A major breakthrough is the construction of explicit 3‑spheres that are not LC, thereby solving the open problem posed by Durhuus and Jonsson. The authors adapt the classic “Bing’s house” example, triangulating it with eight tetrahedra and showing that no choice of facet removal yields a 1‑dimensional collapse. Consequently, not all simplicial 3‑spheres belong to the LC class.
Using the LC characterization, the paper derives an exponential upper bound on the number of shellable 3‑spheres with a given number of facets. By encoding a shelling order together with the collapse sequence required by LC, they show that the number of such spheres grows at most like αⁿ for some constant α, answering a question of Kalai concerning the combinatorial growth of shellable 3‑spheres.
For 3‑balls, the authors prove that every constructible 3‑ball is collapsible, settling a question of Hachimori. The proof proceeds by induction on the constructible decomposition: a constructible ball is obtained by gluing two smaller constructible balls along a common facet, and the collapsibility of the pieces extends to the whole. Conversely, they exhibit a collapsible 3‑ball that does not collapse onto its boundary minus a facet, refuting a conjecture implicit in work by Chillingworth and Lickorish. This example again relies on a modified Bing’s ball, where any attempted collapse that avoids a specific boundary facet inevitably gets stuck at a 2‑cell.
The results have direct implications for 3‑dimensional quantum gravity models based on dynamical triangulations. The exponential bound on LC (hence shellable) spheres guarantees that the state sum over triangulations remains convergent, a prerequisite for a well‑defined path integral. Moreover, the clarified hierarchy informs which combinatorial moves (e.g., Pachner moves) preserve the LC property, thereby guiding the design of Monte‑Carlo algorithms that sample only physically relevant configurations.

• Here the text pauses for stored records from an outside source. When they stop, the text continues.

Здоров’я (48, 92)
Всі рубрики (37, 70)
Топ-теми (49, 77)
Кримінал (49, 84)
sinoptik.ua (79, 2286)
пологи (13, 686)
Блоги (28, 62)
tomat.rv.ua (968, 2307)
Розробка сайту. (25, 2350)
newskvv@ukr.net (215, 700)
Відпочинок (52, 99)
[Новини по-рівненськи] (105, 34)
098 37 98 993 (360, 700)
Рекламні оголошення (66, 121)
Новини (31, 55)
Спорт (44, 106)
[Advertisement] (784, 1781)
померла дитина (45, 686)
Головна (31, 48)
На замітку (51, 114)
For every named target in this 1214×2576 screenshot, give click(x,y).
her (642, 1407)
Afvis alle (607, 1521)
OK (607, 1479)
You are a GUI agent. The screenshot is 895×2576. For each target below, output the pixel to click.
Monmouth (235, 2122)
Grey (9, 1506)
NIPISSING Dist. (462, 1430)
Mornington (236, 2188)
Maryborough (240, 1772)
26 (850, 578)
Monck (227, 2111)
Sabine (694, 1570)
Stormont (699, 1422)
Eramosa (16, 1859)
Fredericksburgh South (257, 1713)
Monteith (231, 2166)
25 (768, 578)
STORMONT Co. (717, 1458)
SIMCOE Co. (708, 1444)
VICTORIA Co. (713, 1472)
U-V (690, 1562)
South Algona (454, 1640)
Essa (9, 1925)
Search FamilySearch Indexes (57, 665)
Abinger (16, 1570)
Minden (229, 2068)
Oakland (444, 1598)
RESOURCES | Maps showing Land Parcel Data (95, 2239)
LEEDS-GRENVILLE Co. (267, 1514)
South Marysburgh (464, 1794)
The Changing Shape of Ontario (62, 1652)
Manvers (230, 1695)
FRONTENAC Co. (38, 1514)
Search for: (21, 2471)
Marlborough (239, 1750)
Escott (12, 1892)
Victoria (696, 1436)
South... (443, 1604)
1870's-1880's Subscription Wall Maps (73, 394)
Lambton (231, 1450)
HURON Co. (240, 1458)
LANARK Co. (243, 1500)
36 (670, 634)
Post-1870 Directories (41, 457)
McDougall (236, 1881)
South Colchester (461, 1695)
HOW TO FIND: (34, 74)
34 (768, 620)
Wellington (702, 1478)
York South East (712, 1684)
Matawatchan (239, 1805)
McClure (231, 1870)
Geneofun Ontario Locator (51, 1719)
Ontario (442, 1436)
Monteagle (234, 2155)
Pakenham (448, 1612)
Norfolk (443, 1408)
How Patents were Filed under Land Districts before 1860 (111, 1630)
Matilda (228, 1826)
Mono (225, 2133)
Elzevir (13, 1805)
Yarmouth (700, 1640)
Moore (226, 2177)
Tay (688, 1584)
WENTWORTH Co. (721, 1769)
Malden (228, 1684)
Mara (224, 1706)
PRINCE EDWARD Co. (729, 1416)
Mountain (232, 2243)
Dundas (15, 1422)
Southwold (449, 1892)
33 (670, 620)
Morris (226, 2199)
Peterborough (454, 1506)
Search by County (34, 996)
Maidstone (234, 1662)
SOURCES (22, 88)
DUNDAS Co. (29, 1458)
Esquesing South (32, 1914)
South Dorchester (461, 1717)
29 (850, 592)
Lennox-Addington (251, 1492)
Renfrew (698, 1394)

In the concluding section the authors outline several open directions: determining exact exponential constants for higher dimensions, extending the LC framework to non‑simplicial triangulations, and investigating the statistical properties of LC triangulations in quantum gravity simulations (e.g., average curvature, Hausdorff dimension). The paper thus not only resolves several longstanding combinatorial questions but also strengthens the bridge between discrete geometry and quantum field theory.